Scientific Linux 6.0 Released
Linux adoption in the scientific community is very high for many reasons. Cost is a significant issue, as many university research groups typically have small computing budgets. Another key factor is the availability of quality tools and a community of support. Python has a tremendous amount of support in the academic and scientific community, specifically around tools like matplotlib, NumPy and SciPy. The recently held Pycon conference featured a large number of talks on Python in the scientific community.Linux adoption in the scientific community is very high. For the many organizations that want Red Hat Enterprise Linux 6.0 but don't want to pay for it or wait for the next release of CentOS, Scientific Linux is worth a look.
Scientific Linux (SL) 6.0 is the latest release of a Red Hat-based distribution specifically tailored to meet the needs of the scientific computing community (see Figure 1). It's championed by Fermilab and used for some experiments at the Large Hadron Collider. Fermilab released its first version on SL in 2004 with a target audience of the high-energy physics community. Since then, it has been adopted by research facilities across the world.
Scientific Linux Installation
There are several methods for installing SL 6.0, including from a full DVD distribution .iso file or over the network. The SL site also offers a live CD for testing purposes. This version works well if you want to give SL a spin using a virtualization tool like Virtualbox. You'll want to give the virtual machine at least 1GB of memory and a minimium disk size of 20 GB.
The SL website provides an annotated installation guide complete with screenshots to guide you through the process. You'll find guides for both initial installation or an upgrade from a previous version. If you choose to do a network install, you may need to configure your network devices. Several screenshots detail what needs to be entered to get your computer connected to the network. If you choose the Live CD route, there's also an option to install permanently, should you choose to do so.

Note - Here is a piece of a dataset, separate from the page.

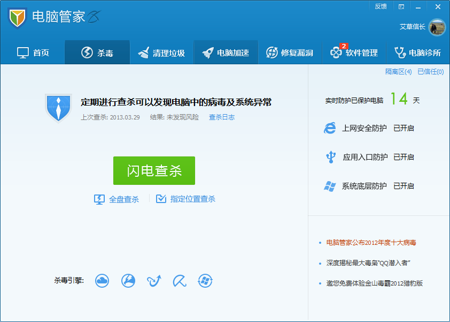The image size is (450, 322).
Task: Click the Internet Explorer web protection icon
Action: pyautogui.click(x=330, y=128)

The default user environment is based on GNOME, so if you're a KDE fan you'll have to install that manually.
Scientific Linux Version 6.0
This release is based on Red Hat Enterprise Linux (RHEL) 6.0 compiled from source, but you will not find the words Red Hat anywhere in the documentation or on the website. The missing words are intentional in an attempt to avoid any issues over naming. There are some specific additions to the core distribution added because of their use at many SL sites. Added packages include icewm, openafs (Apple File System port), and a set of tools for building either live CDs or USBs for distribution.
There does seem to be a significantly missing package from this release. SciPy is not installed by default and, in fact, it is not easily installed, at least for a 64-bit system. If you browse the mail list archives,you'll see several discussions on getting SciPy installed on previous versions of SL. We made a few feeble attempts to get it installed but failed on account of missing dependencies.

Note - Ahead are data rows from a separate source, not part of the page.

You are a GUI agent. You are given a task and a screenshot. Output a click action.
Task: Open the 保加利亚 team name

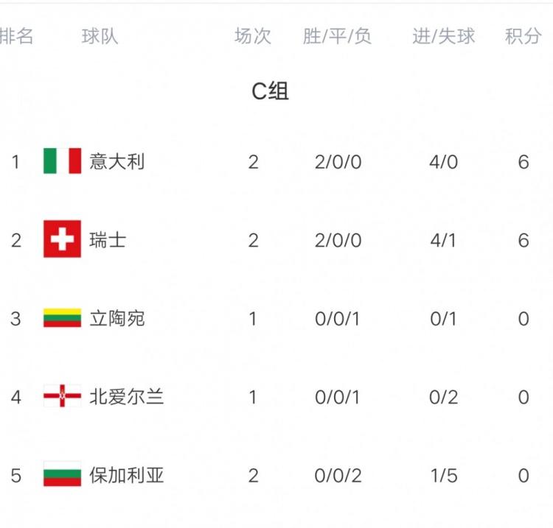[x=126, y=475]
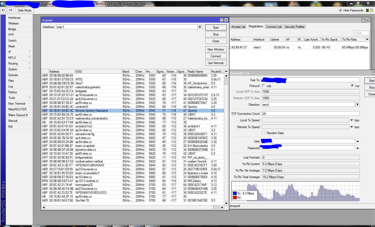The width and height of the screenshot is (375, 227).
Task: Collapse the User field arrow
Action: tap(358, 141)
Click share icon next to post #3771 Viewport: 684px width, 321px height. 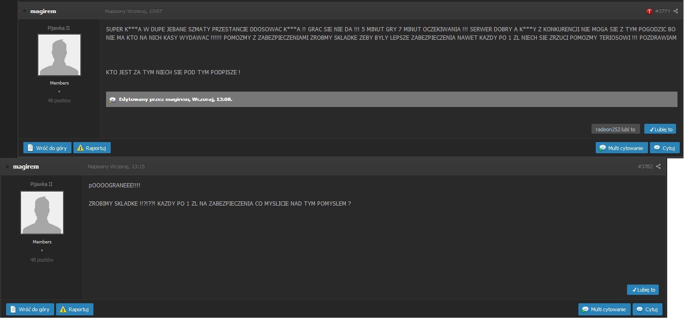[676, 11]
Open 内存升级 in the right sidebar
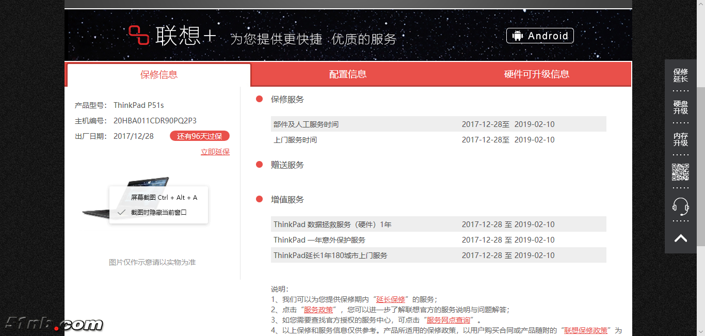 pyautogui.click(x=680, y=139)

Software development in the scientific community is a common requirement. SL 6.0 includes a number of tools to support that effort including Eclipse 3.5.2, Gnu Emacs, OpenJDK, and both Qt3 and Qt4. Python 2.6.5 is the default version installed along with gcc 4.4.4. You can install other languages using the normal Add/Remove Software tool from the System / Administration menu (see Figure 2).

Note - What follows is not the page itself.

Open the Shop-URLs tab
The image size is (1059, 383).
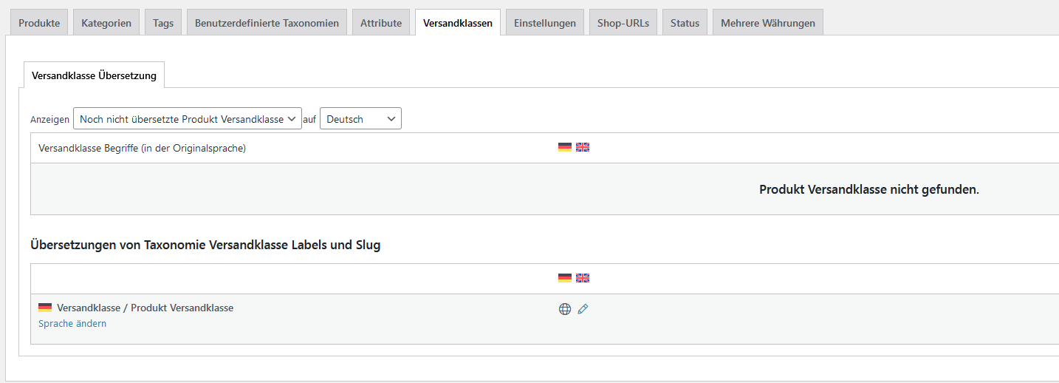623,23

Install Other Languages Using the Add/Remove Software Tool
The base distribution includes the Virtual Machine Manager but neither KVM nor QEMU. You will have to install one or the other if you want to create a virtual machine for testing purposes. Using virtual machines for software development and testing provides a clean way of separating your development environment from your main machine to prevent any inadvertent changes to your basic system.
SL does come with both NumPy and matplotlib installed, so you do have some basic computation and plotting tools to start with. NumPy provides a large library of functions for performing various numerical operations on arrays and matrices. For plotting, there's matplotlib, which provides a fully functional tool for generating scientific plots (see Figure 3).
Plotting With matplotlib
These two tools enable quite a bit. Both matplotlib and NumPy have large numbers of examples and fairly comprehensive documentation to help you along. You'll find video tutorials as well if you like to have someone show you how to do things. The Pycon videos are posted on the blip.tv site and include everything from basic introductory material to a review of Python-integrated development environments (IDEs).
Scientific Linux is one way to get your hands on Red Hat Enterprise Linux 6.0 without waiting on the next release of CentOS. It also provides a solid foundation for developing scientific applications with many of the needed tools already installed. There are a few missing pieces including SciPy, so be aware of that.